• **WAS ZU TUN IST**:
Wer wird laut dem Textauszug über den Umbau beim Hamburger SV neuer Trainer?

• **TEXTAUSZUG**:
********************

Neue Gesichter beim HSV: Der kleine Wurf
Der Hamburger SV baut um: Trainer wird Armin Veh, Sportchef im Vorstand der ehemalige Profi Bastian Reinhardt. Manche sprechen von einer "Lachnummer".
Erst die kommende Saison wird zeigen, ob Pfingsten 2010 als Befreiungsschlag oder letztes Gefecht der HSV-Führung in die Annalen eingeht. Den Überraschungseffekt kann Vorstandsboss Hoffmann und Aufsichtratschef Becker aber jetzt schon keiner mehr nehmen. Ganz Hamburg hatte damit gerechnet, dass auf der für Dienstagabend angekündigten Aufsichtratssitzung mit Becker das letzte Bauklötzchen um den allmächtigen Hoffmann herum umkippt.

********************

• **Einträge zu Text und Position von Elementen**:
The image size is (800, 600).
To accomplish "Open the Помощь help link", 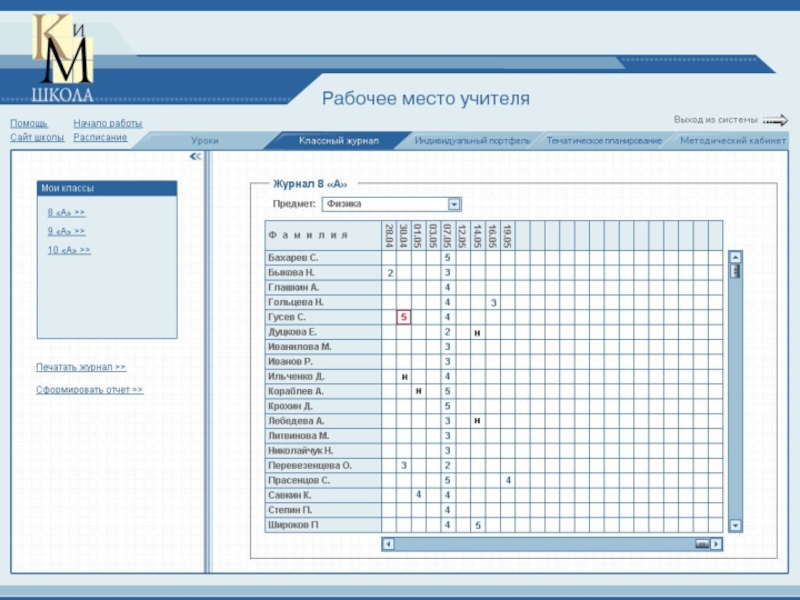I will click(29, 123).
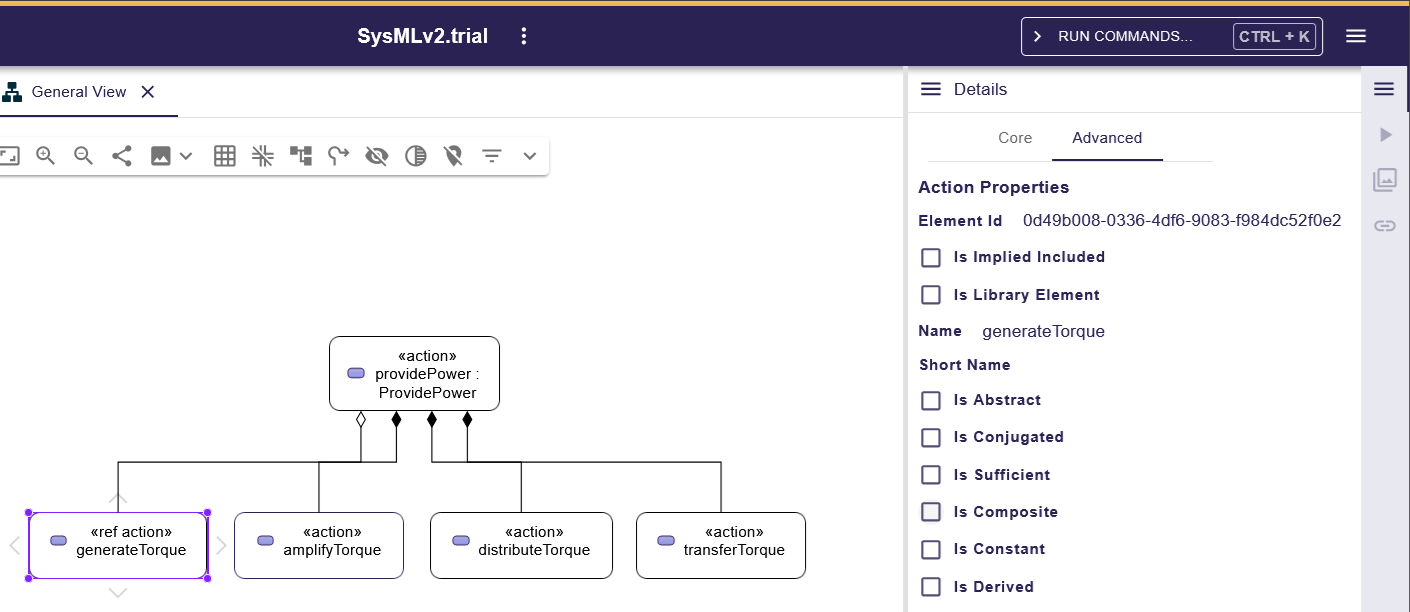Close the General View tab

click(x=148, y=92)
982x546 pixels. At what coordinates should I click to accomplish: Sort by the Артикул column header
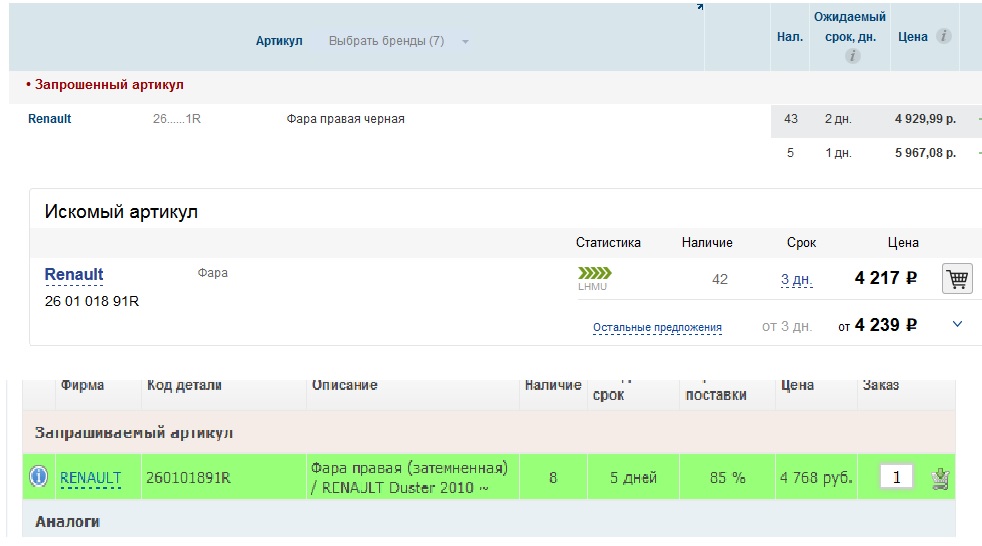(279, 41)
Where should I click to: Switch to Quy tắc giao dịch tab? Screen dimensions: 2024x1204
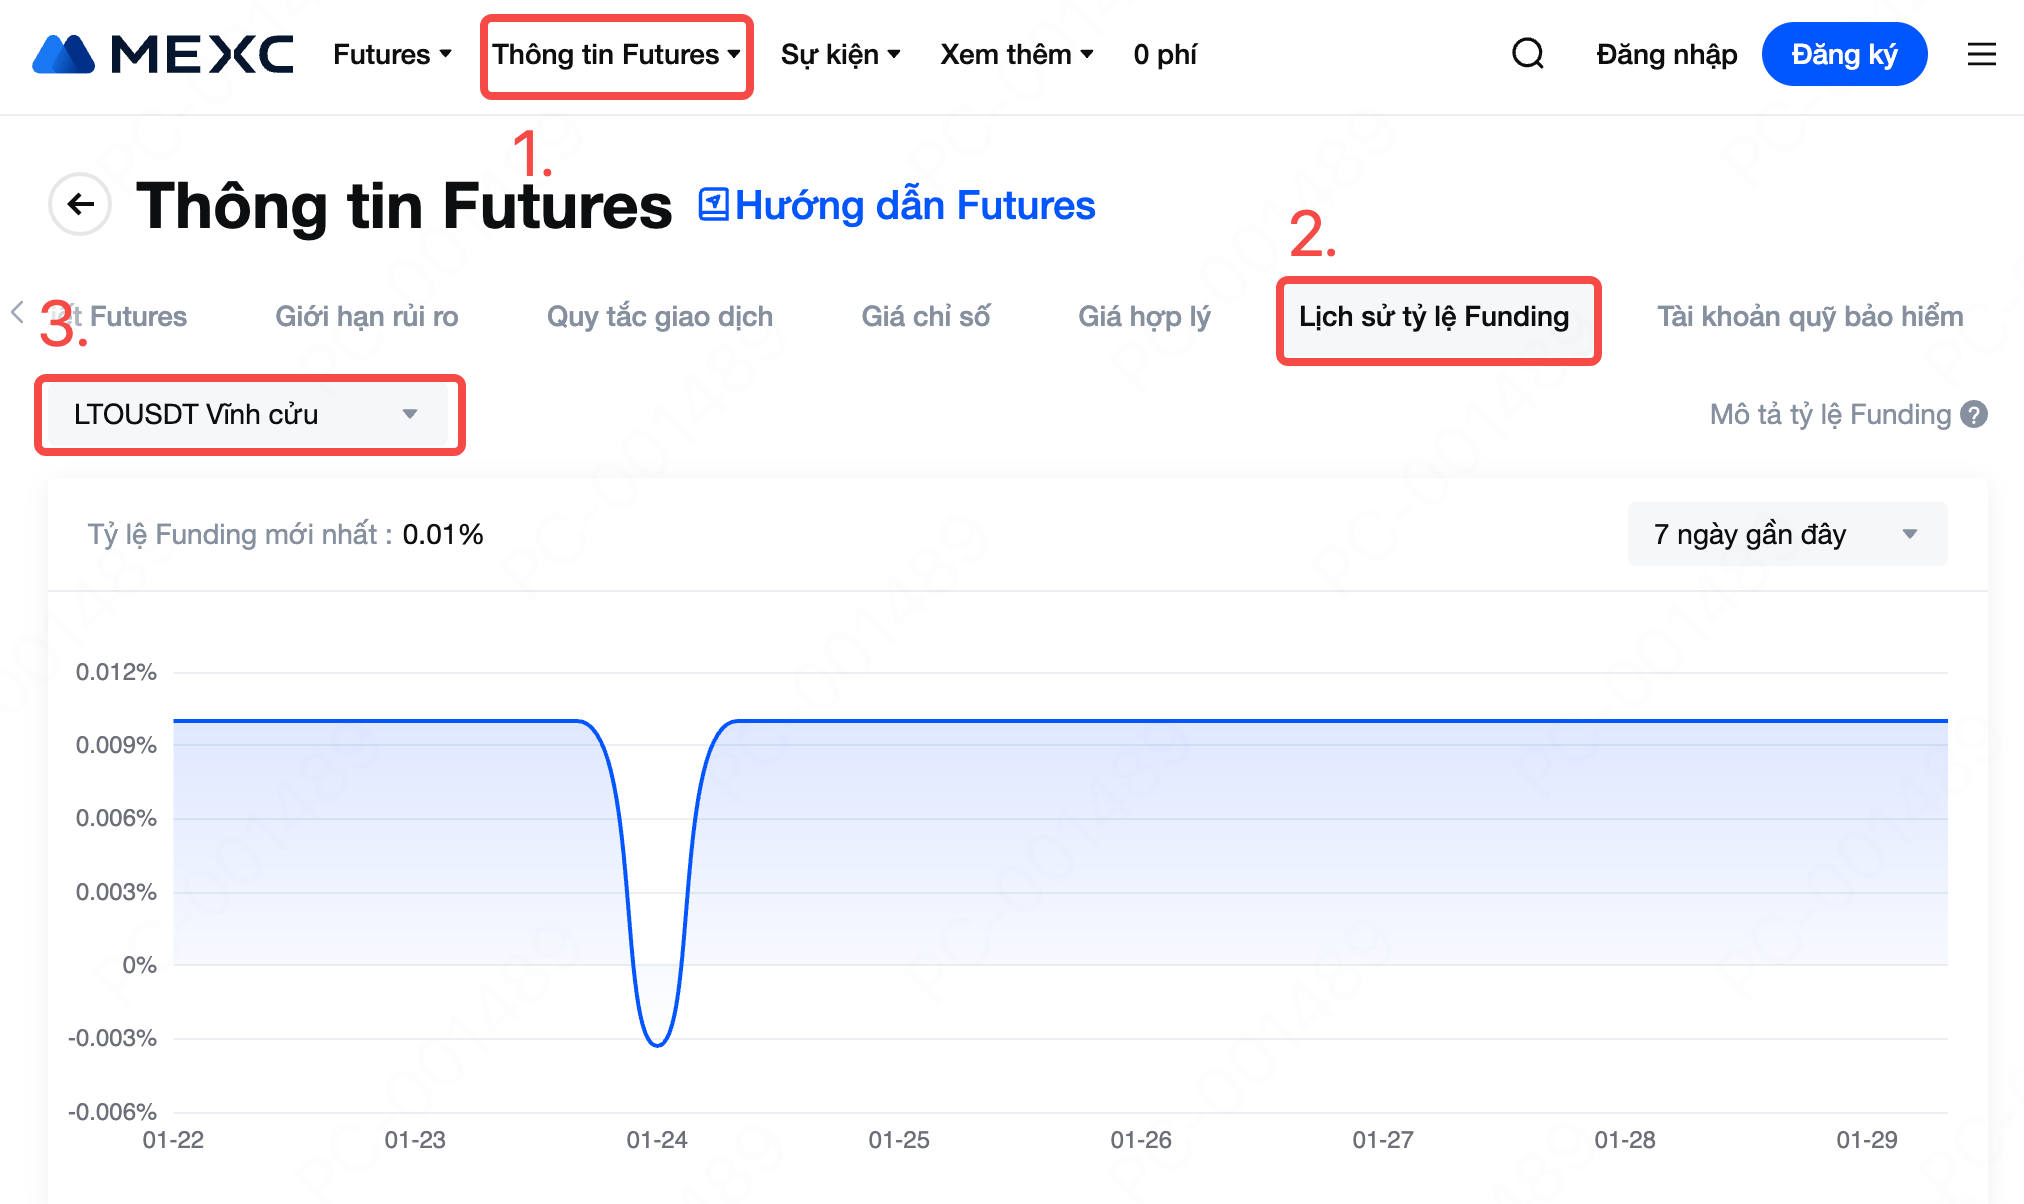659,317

********************

• **VOLLSTÄNDIGE ANTWORT**:
Armin Veh wird neuer Trainer beim Hamburger SV.